You will then debug the Interact Software Marketplace pipeline using our Pipeline Dashboard tool to ensure it is copying the data correctly, before building a Notebook to explore your data and build reports.
Setup & steps to follow
💡Before getting started, let's make sure Cursor is set up correctly:
- We suggest using a model like Claude 3.7 Sonnet or better
- Index the REST API Source tutorial: https://dlthub.com/docs/dlt-ecosystem/verified-sources/rest_api/ and add it to context as @dlt rest api
- Read our full steps on setting up Cursor
Now you're ready to get started!
-
⚙️ Set up
dltWorkspaceInstall dlt with duckdb support:
pip install "dlt[workspace]"Initialize a dlt pipeline with Interact Software Marketplace support.
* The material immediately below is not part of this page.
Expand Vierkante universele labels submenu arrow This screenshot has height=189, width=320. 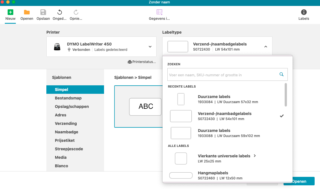255,156
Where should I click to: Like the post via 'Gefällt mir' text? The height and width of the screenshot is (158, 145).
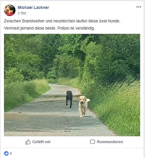pyautogui.click(x=41, y=142)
dlt init dlthub:interact_software_marketplace_migrations duckdbThe
initcommand will setup the necessary files and folders for the next step. -
🤠 Start LLM-assisted coding
Here’s a prompt to get you started:
PromptPlease generate a REST API Source for Interact Software Marketplace API, as specified in @interact_software_marketplace_migrations-docs.yaml Start with endpoints tasks and and skip incremental loading for now. Place the code in interact_software_marketplace_migrations_pipeline.py and name the pipeline interact_software_marketplace_migrations_pipeline. If the file exists, use it as a starting point. Do not add or modify any other files. Use @dlt rest api as a tutorial. After adding the endpoints, allow the user to run the pipeline with python interact_software_marketplace_migrations_pipeline.py and await further instructions. -
🔒 Set up credentials
The authentication method for this source uses OAuth Bearer Token-based authentication. It's important to ensure proper token management and permissions are set for successful API interactions.
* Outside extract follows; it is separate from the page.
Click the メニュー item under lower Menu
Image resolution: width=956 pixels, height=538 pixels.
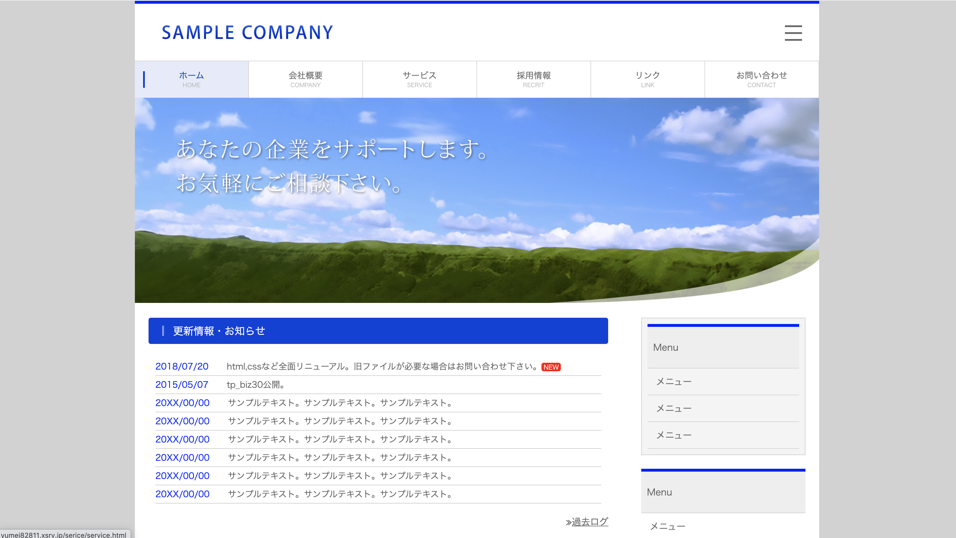tap(667, 526)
To get the appropriate API keys, please visit the original source at https://www.interactsoftware.com/. If you want to protect your environment secrets in a production environment, look into setting up credentials with dlt.
-
🏃♀️ Run the pipeline in the Python terminal in Cursor
python interact_software_marketplace_migrations_pipeline.pyIf your pipeline runs correctly, you’ll see something like the following:
Pipeline interact_software_marketplace_migrations load step completed in 0.26 seconds 1 load package(s) were loaded to destination duckdb and into dataset interact_software_marketplace_migrations_data The duckdb destination used duckdb:/interact_software_marketplace_migrations.duckdb location to store data Load package 1749667187.541553 is LOADED and contains no failed jobs -
📈 Debug your pipeline and data with the Pipeline Dashboard
Now that you have a running pipeline, you need to make sure it’s correct, so you do not introduce silent failures like misconfigured pagination or incremental loading errors. By launching the dlt Workspace Pipeline Dashboard, you can see various information about the pipeline to enable you to test it. Here you can see:
- Pipeline overview: State, load metrics
- Data’s schema: tables, columns, types, hints
- You can query the data itself
dlt pipeline interact_software_marketplace_migrations_pipeline show -
🐍 Build a Notebook with data explorations and reports
With the pipeline and data partially validated, you can continue with custom data explorations and reports. To get started, paste the snippet below into a new marimo Notebook and ask your LLM to go from there. Jupyter Notebooks and regular Python scripts are supported as well.
import dlt data = dlt.pipeline("interact_software_marketplace_migrations_pipeline").dataset() # get ask table as Pandas frame data.ask.df().head()
Running into errors?
There are several important considerations when working with this source. Ensure that you handle OAuth token expiry appropriately, as authorization requests typically last only 72 hours. It's crucial to verify API key permissions to avoid unauthorized access errors. Additionally, be aware of rate limits, as more than six requests per minute are not permitted. Special attention should also be paid to proper error handling and logging during API interactions.